- Task goal
Begin at the line containing "Select the Periplazmik" in the data below and go on through the line containing "Tap the plus", repeating each line exactly; include both ends and no other line.

- Available data
Content starts

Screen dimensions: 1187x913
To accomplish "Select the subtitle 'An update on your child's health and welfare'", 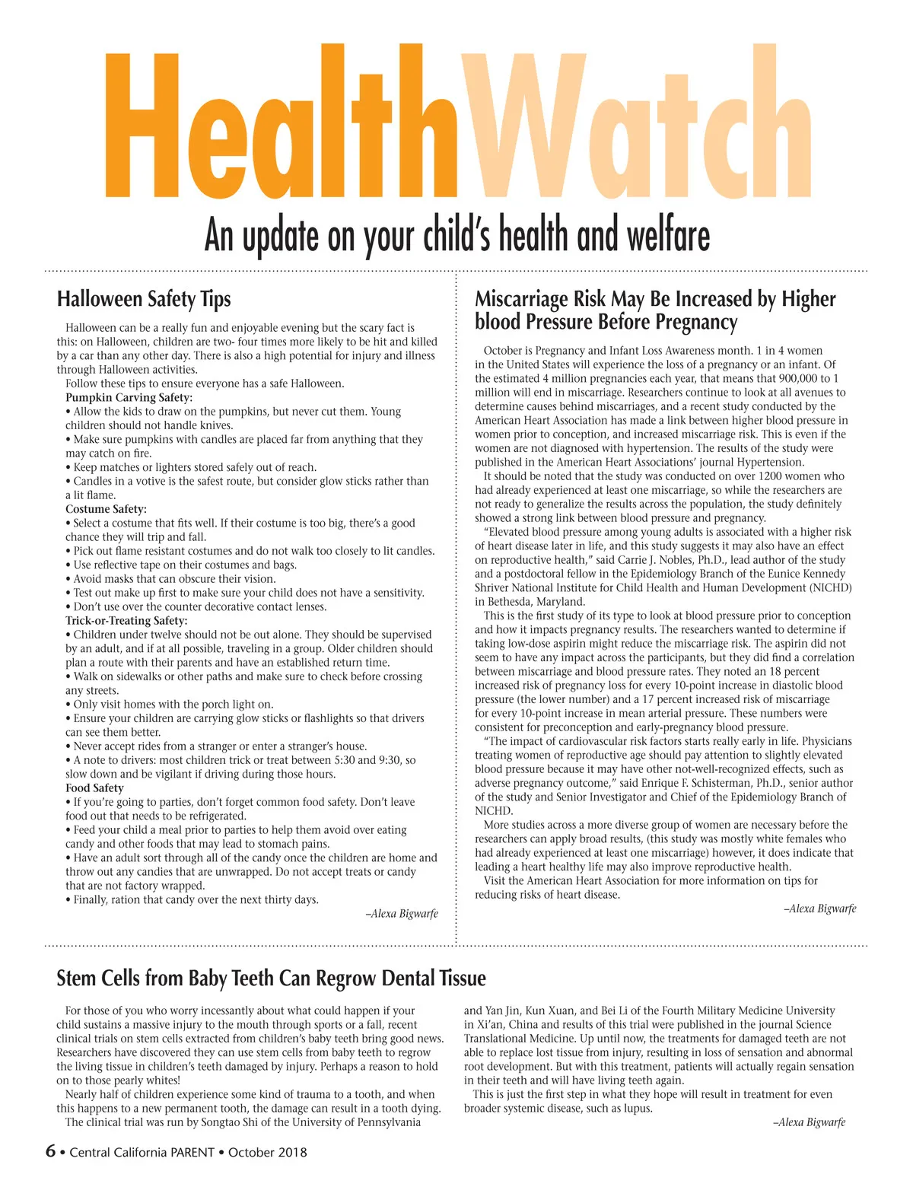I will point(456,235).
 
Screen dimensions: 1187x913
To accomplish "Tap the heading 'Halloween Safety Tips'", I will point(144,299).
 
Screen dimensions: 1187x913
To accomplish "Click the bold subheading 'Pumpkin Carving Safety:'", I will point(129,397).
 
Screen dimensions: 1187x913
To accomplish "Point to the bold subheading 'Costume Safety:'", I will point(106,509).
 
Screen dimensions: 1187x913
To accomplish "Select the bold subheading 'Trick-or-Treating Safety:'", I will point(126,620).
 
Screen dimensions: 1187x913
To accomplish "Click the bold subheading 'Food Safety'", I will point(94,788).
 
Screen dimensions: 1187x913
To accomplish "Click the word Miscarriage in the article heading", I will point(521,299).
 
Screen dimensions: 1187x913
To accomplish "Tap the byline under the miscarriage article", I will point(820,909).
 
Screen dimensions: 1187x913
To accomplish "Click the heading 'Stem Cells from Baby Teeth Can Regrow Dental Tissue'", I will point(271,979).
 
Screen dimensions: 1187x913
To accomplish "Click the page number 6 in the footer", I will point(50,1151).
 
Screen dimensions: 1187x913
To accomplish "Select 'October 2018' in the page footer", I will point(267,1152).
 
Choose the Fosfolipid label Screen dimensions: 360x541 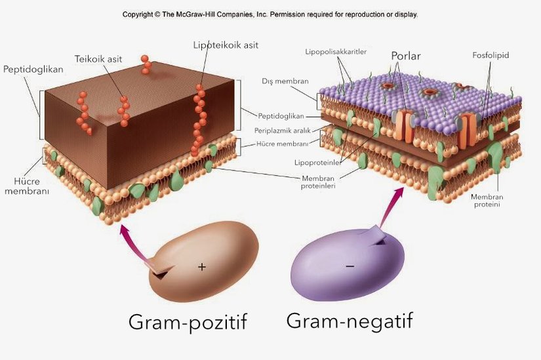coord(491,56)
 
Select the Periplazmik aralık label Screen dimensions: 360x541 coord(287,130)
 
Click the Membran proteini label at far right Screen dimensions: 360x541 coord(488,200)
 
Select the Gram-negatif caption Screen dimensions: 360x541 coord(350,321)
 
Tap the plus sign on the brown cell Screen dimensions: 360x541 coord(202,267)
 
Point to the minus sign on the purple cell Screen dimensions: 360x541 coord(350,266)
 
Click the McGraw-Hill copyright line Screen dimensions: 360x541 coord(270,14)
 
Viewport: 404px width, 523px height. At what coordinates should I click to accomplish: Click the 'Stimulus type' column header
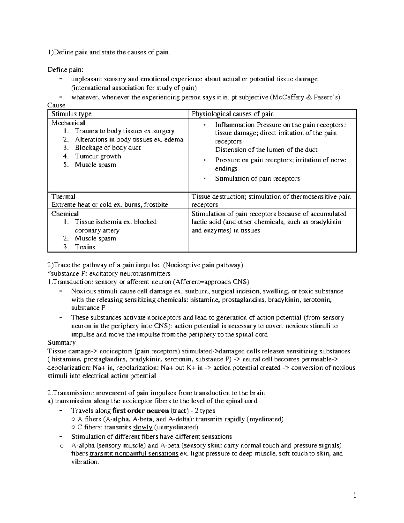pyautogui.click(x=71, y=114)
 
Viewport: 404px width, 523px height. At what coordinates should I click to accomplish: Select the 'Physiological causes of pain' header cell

Content ends

- Response to the task
Select the Periplazmik aralık label Screen dimensions: 360x541 coord(287,130)
 
Click the Membran proteini label at far right Screen dimensions: 360x541 coord(488,200)
 
Select the Gram-negatif caption Screen dimensions: 360x541 coord(350,321)
 
Tap the plus sign on the brown cell Screen dimensions: 360x541 coord(202,267)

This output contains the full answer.